Science
12/17/2012

Linzer Forscher entwickeln biegbaren Bildsensor

An der Johannes Kepler Universität in Linz wurde ein flexibler Bildsensor entwickelt. Derzeit ist das biegbare und transparente Modell noch ein Prototyp, doch Microsoft hat weitere drei Jahre Forschung finanziert. Mit der Technologie können beliebige Objekte wie beispielsweise eine Windschutzscheibe, in einen Bildsensor verwandelt werden.

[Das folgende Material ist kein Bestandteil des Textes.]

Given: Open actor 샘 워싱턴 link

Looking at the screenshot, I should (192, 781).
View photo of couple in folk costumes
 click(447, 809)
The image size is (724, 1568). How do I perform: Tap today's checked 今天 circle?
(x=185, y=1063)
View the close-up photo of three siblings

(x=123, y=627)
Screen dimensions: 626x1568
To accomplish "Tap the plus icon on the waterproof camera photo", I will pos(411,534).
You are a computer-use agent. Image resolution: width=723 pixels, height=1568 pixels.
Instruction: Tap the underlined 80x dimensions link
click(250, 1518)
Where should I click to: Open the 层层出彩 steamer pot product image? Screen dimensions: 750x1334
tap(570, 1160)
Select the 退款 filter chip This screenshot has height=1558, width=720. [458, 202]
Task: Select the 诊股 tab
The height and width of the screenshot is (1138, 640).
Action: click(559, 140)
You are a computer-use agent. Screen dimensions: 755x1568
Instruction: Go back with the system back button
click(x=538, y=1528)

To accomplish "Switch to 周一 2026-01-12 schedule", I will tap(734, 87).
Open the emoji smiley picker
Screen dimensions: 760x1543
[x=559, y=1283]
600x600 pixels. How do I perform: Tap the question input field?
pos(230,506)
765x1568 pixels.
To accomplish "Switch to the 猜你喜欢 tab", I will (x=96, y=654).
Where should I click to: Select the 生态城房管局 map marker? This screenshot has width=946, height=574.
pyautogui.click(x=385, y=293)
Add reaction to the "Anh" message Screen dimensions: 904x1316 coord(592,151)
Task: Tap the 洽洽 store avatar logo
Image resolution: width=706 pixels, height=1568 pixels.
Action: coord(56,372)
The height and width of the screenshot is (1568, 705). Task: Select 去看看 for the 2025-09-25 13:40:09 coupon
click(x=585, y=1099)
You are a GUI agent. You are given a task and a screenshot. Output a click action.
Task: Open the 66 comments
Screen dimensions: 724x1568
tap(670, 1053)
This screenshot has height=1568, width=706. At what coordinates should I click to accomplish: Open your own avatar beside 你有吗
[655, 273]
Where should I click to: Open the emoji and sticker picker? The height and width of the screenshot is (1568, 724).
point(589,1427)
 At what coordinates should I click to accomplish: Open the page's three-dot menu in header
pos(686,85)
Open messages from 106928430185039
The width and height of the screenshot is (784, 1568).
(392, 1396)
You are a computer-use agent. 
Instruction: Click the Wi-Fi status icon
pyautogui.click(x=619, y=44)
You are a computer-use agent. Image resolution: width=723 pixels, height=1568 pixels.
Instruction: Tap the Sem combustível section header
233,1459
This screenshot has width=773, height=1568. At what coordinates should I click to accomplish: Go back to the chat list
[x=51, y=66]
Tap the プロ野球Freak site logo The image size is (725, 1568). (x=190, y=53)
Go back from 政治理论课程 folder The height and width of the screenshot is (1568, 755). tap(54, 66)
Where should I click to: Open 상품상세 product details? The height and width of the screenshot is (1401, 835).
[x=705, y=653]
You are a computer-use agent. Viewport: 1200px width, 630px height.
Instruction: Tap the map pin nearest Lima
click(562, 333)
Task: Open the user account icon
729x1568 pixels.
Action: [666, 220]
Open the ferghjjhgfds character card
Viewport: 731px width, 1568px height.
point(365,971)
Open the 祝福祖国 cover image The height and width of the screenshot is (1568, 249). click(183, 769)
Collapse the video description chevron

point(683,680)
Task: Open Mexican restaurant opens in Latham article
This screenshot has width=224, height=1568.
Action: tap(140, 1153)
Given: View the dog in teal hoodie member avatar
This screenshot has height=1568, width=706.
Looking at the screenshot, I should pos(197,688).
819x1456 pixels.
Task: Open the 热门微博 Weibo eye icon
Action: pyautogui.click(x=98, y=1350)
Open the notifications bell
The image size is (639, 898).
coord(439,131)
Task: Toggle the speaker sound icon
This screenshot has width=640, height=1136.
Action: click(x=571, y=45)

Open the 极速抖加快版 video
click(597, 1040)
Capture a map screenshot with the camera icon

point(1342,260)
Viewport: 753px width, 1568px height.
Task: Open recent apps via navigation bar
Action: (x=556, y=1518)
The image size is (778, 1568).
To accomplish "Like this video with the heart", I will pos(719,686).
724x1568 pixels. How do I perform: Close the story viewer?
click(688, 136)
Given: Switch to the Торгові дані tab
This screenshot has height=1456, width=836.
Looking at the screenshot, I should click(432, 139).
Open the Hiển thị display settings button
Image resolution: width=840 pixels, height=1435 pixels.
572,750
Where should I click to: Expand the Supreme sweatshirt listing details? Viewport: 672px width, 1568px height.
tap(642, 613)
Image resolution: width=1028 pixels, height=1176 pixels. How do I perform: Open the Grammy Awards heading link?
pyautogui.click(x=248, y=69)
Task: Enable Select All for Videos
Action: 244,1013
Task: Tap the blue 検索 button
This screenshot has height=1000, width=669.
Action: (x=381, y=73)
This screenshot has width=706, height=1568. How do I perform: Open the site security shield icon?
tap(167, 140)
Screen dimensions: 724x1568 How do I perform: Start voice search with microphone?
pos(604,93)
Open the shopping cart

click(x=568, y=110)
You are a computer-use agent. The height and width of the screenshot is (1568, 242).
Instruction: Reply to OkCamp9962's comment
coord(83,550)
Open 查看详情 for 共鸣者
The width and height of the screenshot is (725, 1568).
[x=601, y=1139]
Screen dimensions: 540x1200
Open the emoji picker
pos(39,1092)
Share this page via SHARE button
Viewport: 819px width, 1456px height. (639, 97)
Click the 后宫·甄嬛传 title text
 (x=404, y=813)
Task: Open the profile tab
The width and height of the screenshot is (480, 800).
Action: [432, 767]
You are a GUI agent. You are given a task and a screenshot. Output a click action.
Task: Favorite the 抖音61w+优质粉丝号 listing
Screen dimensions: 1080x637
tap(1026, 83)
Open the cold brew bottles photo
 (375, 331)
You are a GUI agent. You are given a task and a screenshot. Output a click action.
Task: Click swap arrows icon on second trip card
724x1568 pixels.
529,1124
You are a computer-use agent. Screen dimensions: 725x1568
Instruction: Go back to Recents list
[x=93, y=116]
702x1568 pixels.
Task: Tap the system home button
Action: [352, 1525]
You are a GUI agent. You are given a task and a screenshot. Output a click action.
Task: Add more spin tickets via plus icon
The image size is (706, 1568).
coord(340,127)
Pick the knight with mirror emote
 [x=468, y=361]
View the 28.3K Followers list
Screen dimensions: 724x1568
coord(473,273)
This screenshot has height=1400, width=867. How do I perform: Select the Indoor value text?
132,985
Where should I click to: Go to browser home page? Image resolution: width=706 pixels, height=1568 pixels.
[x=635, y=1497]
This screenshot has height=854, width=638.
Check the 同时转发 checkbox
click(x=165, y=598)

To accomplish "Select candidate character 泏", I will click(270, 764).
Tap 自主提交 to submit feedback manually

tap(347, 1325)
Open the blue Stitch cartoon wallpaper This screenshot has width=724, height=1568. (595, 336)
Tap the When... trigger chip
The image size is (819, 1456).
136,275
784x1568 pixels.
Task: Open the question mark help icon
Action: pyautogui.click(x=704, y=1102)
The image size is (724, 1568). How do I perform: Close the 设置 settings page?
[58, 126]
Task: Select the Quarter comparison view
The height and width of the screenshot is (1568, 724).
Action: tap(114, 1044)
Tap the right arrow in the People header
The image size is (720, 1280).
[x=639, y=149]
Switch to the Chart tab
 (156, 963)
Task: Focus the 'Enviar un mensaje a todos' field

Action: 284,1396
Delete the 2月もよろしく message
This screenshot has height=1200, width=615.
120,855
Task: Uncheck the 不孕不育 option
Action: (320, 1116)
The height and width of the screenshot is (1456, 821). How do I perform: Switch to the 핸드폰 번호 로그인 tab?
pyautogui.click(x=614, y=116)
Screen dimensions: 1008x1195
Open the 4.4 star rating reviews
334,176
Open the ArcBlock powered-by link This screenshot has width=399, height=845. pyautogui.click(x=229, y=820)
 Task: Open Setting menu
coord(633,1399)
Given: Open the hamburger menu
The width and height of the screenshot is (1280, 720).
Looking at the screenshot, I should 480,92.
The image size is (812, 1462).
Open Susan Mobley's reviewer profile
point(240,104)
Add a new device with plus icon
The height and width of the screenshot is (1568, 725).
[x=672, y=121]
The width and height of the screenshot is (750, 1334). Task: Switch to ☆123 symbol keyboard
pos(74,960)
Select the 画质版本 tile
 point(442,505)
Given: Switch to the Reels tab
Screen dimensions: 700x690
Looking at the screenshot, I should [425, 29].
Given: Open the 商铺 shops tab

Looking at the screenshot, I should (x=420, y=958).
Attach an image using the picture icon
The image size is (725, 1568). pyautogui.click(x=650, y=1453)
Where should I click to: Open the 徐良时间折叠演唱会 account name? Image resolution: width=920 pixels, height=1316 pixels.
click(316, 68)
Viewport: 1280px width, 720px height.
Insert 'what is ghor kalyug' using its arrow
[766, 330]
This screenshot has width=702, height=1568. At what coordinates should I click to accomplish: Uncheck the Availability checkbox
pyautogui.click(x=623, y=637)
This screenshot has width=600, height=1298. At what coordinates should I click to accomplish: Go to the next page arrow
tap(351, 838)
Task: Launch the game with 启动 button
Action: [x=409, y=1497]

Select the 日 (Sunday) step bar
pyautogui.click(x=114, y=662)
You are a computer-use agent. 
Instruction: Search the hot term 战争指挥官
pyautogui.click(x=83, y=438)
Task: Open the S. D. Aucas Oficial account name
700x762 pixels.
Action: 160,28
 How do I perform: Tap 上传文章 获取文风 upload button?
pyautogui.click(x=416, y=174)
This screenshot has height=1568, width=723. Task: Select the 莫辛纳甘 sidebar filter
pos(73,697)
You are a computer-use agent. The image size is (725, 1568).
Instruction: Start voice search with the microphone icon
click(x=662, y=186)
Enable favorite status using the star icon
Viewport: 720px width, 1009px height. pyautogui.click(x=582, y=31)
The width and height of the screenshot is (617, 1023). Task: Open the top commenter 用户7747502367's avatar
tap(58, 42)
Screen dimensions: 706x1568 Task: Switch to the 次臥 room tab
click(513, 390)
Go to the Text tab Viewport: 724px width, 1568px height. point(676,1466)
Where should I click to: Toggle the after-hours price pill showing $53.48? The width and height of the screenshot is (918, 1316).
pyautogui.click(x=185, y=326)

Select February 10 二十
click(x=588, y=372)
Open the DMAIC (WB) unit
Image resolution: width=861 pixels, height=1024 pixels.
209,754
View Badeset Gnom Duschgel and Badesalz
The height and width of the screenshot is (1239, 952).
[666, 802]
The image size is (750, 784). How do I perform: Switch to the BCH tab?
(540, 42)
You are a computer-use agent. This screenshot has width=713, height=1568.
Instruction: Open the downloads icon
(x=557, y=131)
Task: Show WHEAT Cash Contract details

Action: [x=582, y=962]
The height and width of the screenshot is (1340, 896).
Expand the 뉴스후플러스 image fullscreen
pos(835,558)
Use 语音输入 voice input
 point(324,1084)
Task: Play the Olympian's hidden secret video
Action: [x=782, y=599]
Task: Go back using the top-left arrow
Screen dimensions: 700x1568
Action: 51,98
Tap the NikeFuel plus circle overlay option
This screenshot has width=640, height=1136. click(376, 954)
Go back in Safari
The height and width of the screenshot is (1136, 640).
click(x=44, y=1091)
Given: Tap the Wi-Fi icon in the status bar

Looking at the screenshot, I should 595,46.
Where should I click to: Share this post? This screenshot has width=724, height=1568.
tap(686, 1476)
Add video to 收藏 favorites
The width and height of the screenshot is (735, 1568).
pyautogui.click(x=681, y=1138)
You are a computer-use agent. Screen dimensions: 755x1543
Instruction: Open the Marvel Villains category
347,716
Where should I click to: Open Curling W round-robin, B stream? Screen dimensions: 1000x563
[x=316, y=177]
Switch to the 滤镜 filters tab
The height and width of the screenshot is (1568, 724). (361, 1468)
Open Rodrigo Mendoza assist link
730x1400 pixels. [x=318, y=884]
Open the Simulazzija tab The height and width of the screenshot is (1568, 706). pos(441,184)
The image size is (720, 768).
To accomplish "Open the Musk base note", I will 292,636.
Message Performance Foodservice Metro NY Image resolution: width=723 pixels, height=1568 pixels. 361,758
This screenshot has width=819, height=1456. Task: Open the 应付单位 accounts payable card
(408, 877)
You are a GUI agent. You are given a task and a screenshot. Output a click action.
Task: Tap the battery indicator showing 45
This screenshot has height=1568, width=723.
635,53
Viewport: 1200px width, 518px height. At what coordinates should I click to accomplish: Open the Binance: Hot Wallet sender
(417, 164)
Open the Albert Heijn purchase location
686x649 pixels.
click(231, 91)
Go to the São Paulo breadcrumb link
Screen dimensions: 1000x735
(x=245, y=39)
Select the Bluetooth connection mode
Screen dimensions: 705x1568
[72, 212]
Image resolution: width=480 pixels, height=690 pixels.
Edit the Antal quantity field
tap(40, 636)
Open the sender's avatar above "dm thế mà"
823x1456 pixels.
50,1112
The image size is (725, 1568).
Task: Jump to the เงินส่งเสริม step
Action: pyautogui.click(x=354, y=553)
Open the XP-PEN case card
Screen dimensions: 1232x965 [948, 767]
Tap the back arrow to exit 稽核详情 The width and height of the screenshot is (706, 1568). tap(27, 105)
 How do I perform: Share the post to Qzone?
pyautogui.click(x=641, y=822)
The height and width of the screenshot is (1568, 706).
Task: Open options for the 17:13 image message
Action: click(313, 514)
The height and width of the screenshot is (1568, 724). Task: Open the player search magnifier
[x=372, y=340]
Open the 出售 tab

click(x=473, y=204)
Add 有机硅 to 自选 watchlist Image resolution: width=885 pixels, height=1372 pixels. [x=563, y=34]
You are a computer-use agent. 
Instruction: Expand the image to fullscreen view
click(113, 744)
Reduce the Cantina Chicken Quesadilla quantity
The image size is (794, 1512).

Forscher der Linzer Johannes Kepler Universität (JKU) haben den - nach ihren Angaben weltweit ersten - biegbaren und transparenten Bildsensor entwickelt. Damit soll es möglich werden, dass man Touchscreens gar nicht mehr berühren muss. Eine andere Anwendungsmöglichkeit besteht darin, beliebige Objekte wie beispielsweise eine Windschutzscheibe, in einen Bildsensor zu verwandeln.

Erste Prototypen
Professor Oliver Bimber und Alexander Koppelhuber vom Institut für Computergrafik der JKU arbeiten seit eineinhalb Jahren in Kooperation mit Microsoft Research in Cambridge an flexiblen Sensor-Lösungen. „Einstweilen handelt es sich noch um Grundlagenforschung", so Bimber, „aber die ersten Prototypen existieren bereits". Nun finanziert Microsoft die Arbeit der Wissenschafter für weitere drei Jahre, teilte die Uni am Montag mit.

Kontrastreich
Bei dem Sensor handelt es sich um eine durchsichtige Folie, die mit fluoreszierenden Partikeln dotiert ist. Sie absorbiert Licht einer bestimmten Wellenlänge, das dann in geringerer Frequenz wieder abgegeben und an den Rand der Folie geschickt wird. Dadurch entsteht ein zweidimensionales Lichtfeld, das innerhalb der Folie transportiert und anschließend vermessen wird.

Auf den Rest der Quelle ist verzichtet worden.